Exercise directions: Pull out every line of the records below that contains the word "Search", copying each one in full.

Working data:

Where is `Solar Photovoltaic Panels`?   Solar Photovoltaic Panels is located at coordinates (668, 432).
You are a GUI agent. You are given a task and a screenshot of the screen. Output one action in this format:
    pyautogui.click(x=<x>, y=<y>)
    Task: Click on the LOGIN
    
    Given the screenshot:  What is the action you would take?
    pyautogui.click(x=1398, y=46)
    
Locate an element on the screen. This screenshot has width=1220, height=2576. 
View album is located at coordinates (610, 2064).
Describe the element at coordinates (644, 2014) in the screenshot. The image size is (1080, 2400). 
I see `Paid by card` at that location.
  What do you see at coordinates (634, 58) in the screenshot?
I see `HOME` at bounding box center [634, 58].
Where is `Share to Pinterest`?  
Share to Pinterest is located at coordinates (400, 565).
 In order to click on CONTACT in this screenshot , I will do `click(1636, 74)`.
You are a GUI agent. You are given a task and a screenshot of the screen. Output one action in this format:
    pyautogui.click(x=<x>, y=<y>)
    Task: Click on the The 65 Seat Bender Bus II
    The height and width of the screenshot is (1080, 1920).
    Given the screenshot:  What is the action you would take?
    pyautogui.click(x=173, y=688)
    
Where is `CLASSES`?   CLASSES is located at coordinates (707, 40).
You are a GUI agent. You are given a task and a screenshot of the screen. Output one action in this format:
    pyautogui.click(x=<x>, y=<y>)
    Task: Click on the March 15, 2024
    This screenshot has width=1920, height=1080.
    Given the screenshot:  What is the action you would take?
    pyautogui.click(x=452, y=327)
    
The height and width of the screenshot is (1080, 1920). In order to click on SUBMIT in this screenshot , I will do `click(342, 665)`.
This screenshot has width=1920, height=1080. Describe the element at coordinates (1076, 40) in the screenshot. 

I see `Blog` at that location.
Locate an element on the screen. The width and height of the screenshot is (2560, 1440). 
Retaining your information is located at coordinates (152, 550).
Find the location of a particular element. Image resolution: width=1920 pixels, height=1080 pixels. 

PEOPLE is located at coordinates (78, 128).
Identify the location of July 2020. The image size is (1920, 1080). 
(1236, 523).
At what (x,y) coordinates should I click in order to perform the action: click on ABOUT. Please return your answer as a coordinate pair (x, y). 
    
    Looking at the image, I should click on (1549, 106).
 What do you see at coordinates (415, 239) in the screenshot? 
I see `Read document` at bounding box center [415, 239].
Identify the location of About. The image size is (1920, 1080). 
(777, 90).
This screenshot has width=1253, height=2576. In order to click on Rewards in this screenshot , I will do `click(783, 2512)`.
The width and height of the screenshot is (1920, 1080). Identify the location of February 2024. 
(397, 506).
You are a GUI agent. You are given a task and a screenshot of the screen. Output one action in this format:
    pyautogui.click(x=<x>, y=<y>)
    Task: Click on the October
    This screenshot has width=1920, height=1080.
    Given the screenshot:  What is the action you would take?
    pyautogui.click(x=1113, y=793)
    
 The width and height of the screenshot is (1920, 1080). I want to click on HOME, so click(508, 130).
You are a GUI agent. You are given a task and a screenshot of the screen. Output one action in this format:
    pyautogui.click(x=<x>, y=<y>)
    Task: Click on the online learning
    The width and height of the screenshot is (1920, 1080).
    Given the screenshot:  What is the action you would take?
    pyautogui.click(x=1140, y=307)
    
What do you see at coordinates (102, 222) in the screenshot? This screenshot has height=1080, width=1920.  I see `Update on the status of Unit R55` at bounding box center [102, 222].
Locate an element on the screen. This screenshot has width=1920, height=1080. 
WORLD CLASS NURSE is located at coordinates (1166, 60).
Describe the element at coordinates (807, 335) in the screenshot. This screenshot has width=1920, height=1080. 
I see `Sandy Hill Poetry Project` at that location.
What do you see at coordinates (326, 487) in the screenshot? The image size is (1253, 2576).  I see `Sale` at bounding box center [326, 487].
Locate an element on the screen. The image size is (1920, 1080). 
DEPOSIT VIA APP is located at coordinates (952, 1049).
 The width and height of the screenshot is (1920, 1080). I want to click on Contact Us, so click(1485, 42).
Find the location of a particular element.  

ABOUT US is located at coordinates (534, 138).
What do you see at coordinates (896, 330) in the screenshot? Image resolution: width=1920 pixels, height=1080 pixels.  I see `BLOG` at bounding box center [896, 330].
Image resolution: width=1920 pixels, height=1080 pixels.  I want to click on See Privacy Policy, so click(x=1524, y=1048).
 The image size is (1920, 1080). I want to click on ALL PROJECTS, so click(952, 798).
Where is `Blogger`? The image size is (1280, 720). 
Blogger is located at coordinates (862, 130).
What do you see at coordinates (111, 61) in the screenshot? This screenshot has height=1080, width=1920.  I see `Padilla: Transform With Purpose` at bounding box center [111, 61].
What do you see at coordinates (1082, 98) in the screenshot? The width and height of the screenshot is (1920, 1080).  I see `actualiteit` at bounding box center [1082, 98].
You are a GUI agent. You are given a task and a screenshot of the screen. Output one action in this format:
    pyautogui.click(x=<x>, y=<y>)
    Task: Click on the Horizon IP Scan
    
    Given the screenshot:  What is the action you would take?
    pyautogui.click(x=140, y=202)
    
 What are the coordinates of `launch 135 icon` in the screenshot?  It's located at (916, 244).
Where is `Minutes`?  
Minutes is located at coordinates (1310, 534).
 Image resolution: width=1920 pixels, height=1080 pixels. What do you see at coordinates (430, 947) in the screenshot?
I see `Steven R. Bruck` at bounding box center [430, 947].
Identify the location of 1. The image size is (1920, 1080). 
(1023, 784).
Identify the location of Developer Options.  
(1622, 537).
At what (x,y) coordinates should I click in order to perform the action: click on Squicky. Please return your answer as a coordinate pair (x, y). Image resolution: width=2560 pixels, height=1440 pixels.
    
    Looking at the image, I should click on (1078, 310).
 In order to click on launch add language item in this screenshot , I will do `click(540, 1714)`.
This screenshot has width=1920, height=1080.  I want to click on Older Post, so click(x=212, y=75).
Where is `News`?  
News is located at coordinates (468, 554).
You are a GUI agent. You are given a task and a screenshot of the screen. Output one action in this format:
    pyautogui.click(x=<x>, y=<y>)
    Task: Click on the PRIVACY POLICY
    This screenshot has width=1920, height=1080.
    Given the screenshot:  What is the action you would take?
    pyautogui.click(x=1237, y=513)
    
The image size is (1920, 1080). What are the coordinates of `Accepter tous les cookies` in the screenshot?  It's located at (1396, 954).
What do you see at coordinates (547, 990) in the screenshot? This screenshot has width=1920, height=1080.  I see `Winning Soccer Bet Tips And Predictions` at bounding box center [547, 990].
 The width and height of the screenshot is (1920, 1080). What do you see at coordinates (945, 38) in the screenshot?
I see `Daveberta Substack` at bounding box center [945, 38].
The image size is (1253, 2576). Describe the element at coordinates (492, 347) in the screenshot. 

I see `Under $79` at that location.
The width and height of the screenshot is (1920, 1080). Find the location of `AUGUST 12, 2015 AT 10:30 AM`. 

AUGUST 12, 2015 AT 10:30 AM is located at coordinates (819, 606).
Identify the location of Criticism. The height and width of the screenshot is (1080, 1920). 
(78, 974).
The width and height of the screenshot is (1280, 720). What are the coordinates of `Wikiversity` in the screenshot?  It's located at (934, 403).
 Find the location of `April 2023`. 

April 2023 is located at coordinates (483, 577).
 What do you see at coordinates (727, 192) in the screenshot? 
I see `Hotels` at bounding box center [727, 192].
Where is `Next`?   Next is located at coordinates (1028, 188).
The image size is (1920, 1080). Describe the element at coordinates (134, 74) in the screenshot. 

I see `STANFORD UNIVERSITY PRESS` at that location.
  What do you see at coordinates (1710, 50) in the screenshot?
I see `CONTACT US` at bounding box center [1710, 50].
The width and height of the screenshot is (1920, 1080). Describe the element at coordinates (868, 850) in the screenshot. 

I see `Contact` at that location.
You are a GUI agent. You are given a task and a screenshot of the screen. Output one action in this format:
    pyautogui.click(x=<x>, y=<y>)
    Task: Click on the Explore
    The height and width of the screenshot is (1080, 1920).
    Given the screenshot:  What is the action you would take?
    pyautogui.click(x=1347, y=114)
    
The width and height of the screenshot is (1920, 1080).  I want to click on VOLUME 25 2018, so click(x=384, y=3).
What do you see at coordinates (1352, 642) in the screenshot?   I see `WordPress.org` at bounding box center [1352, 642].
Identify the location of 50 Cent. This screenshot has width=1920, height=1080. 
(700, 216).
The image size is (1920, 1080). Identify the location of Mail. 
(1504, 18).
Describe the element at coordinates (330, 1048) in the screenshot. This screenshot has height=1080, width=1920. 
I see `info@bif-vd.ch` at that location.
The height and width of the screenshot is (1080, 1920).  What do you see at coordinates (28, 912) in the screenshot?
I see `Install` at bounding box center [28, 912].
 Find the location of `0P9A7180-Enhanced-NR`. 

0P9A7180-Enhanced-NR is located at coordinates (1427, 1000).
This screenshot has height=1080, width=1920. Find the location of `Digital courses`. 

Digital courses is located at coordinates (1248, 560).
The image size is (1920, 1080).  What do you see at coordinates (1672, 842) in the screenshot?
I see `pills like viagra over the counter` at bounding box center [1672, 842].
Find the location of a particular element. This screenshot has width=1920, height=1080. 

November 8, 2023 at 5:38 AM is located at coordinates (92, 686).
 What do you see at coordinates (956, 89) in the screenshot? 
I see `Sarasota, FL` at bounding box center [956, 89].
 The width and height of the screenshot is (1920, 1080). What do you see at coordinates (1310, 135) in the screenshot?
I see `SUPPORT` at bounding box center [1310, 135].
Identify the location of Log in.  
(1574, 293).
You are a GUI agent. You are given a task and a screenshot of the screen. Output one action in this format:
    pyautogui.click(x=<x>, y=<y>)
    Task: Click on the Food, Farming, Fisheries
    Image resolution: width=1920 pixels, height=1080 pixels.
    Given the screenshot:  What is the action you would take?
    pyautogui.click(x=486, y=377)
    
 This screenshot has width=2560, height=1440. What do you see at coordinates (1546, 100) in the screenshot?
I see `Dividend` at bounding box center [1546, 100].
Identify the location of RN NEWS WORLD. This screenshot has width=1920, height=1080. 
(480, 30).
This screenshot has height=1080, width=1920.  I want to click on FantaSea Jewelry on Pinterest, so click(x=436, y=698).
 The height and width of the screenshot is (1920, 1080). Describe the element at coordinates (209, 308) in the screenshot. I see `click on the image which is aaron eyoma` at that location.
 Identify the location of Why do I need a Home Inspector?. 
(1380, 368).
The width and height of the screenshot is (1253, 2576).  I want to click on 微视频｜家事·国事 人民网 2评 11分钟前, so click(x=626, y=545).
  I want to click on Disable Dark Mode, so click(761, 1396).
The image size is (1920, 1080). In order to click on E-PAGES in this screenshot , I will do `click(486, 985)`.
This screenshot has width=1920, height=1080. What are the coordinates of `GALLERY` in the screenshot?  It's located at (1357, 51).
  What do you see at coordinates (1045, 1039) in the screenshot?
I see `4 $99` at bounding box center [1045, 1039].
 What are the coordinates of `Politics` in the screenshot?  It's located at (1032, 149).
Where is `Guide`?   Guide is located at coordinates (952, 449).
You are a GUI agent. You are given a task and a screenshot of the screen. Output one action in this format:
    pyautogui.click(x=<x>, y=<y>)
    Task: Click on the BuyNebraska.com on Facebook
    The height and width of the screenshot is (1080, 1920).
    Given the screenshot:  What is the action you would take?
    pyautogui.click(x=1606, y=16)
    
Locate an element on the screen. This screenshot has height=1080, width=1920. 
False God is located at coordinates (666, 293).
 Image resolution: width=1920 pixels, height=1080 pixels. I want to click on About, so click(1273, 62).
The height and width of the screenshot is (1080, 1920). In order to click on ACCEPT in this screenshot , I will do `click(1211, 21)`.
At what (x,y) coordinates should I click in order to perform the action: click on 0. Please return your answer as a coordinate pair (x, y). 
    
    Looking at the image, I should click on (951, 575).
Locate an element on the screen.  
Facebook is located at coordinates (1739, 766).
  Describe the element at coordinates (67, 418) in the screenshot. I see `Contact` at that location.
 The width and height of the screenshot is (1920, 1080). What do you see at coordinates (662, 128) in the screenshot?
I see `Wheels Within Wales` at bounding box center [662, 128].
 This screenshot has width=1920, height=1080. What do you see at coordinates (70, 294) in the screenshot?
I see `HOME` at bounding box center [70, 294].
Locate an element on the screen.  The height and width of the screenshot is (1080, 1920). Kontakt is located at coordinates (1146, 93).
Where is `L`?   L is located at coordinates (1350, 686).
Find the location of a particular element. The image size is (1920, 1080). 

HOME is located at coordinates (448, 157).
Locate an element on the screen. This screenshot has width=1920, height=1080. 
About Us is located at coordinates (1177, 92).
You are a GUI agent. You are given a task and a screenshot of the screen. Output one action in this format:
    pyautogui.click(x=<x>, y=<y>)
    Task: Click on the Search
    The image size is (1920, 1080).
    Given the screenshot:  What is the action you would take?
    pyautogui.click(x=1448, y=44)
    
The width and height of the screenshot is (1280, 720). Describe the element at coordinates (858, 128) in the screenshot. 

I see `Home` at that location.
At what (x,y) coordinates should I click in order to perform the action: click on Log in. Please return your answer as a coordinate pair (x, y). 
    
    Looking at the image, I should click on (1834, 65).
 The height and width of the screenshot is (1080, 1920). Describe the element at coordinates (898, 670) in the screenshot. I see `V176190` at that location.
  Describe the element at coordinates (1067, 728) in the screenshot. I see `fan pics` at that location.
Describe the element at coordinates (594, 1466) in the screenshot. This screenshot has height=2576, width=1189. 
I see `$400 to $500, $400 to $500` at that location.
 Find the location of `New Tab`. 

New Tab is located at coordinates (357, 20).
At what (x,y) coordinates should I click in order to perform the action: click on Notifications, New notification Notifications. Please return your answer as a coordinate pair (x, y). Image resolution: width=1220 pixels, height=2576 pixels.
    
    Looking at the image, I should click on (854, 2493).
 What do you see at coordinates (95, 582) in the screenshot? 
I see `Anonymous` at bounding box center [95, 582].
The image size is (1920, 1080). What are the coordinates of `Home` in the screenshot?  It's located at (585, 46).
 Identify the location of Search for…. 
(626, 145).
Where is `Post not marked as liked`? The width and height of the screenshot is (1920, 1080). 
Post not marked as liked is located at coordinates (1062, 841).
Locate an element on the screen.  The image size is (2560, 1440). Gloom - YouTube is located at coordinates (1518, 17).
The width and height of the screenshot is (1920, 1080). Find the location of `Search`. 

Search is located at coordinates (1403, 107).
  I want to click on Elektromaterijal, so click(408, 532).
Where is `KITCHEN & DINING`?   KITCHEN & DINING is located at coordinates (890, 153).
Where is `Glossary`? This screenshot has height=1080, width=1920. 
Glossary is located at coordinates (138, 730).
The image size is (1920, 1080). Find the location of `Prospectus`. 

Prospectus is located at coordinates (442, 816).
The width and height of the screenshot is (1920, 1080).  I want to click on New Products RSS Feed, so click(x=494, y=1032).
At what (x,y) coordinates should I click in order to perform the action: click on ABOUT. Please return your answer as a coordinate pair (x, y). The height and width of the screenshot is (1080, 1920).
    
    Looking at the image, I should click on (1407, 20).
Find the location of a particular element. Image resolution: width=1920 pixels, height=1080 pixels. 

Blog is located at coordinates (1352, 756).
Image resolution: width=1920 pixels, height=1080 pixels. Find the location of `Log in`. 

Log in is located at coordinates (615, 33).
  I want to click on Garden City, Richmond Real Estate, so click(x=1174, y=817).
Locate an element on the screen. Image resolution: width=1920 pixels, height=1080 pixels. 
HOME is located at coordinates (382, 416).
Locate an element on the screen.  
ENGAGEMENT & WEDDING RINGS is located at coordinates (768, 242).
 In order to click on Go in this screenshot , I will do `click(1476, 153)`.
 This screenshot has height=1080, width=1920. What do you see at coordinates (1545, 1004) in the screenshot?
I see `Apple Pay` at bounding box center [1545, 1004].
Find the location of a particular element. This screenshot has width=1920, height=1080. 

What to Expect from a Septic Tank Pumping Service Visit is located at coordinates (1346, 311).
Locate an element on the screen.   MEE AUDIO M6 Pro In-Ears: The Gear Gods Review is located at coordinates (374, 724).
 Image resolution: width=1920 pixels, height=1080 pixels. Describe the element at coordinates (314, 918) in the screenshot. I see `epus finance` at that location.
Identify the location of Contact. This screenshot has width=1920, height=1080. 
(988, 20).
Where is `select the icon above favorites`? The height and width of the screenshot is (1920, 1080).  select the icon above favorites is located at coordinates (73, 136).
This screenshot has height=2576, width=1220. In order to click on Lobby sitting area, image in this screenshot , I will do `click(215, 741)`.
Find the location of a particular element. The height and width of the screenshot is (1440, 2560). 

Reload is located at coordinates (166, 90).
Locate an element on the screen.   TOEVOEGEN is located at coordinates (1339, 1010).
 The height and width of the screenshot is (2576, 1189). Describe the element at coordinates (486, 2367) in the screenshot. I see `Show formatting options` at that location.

Problem solution:
    Task: Click on the Search
 Identify the location of Search for…. 
The width and height of the screenshot is (1920, 1080). Find the location of `Search`. 
Search is located at coordinates (1403, 107).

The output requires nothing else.